Stored items

Segment Open

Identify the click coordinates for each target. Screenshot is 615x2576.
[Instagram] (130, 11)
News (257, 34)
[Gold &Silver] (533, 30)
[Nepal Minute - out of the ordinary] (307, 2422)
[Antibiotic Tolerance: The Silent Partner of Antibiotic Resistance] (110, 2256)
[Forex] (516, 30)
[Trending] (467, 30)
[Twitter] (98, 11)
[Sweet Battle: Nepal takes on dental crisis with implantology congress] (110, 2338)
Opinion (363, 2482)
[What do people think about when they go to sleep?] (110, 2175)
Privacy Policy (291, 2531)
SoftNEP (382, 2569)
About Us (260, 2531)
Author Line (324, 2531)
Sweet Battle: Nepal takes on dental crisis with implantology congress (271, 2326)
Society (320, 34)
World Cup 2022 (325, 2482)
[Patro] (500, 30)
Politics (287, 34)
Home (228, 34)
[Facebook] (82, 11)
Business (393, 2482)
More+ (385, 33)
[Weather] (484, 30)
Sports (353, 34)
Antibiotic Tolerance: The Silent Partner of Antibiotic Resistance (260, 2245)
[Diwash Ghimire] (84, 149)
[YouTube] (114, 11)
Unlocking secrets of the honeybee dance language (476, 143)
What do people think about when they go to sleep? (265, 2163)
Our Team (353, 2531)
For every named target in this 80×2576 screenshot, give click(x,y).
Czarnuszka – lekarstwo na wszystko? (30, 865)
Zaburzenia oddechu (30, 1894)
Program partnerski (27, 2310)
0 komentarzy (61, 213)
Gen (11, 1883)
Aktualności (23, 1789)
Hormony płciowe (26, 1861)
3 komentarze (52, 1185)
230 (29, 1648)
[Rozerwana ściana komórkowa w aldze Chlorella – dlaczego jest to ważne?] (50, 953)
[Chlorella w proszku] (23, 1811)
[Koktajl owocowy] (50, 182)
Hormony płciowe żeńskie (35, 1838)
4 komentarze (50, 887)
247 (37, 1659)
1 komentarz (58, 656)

Segment Closed

### Task
The answer must restate each entry word for word.

### Output of the exercise
Identify the click coordinates for each target. Screenshot is 615x2576.
[Instagram] (130, 11)
News (257, 34)
[Gold &Silver] (533, 30)
[Nepal Minute - out of the ordinary] (307, 2422)
[Antibiotic Tolerance: The Silent Partner of Antibiotic Resistance] (110, 2256)
[Forex] (516, 30)
[Trending] (467, 30)
[Twitter] (98, 11)
[Sweet Battle: Nepal takes on dental crisis with implantology congress] (110, 2338)
Opinion (363, 2482)
[What do people think about when they go to sleep?] (110, 2175)
Privacy Policy (291, 2531)
SoftNEP (382, 2569)
About Us (260, 2531)
Author Line (324, 2531)
Sweet Battle: Nepal takes on dental crisis with implantology congress (271, 2326)
Society (320, 34)
World Cup 2022 (325, 2482)
[Patro] (500, 30)
Politics (287, 34)
Home (228, 34)
[Facebook] (82, 11)
Business (393, 2482)
More+ (385, 33)
[Weather] (484, 30)
Sports (353, 34)
Antibiotic Tolerance: The Silent Partner of Antibiotic Resistance (260, 2245)
[Diwash Ghimire] (84, 149)
[YouTube] (114, 11)
Unlocking secrets of the honeybee dance language (476, 143)
What do people think about when they go to sleep? (265, 2163)
Our Team (353, 2531)
For every named target in this 80×2576 screenshot, give click(x,y).
Czarnuszka – lekarstwo na wszystko? (30, 865)
Zaburzenia oddechu (30, 1894)
Program partnerski (27, 2310)
0 komentarzy (61, 213)
Gen (11, 1883)
Aktualności (23, 1789)
Hormony płciowe (26, 1861)
3 komentarze (52, 1185)
230 (29, 1648)
[Rozerwana ściana komórkowa w aldze Chlorella – dlaczego jest to ważne?] (50, 953)
[Chlorella w proszku] (23, 1811)
[Koktajl owocowy] (50, 182)
Hormony płciowe żeńskie (35, 1838)
4 komentarze (50, 887)
247 (37, 1659)
1 komentarz (58, 656)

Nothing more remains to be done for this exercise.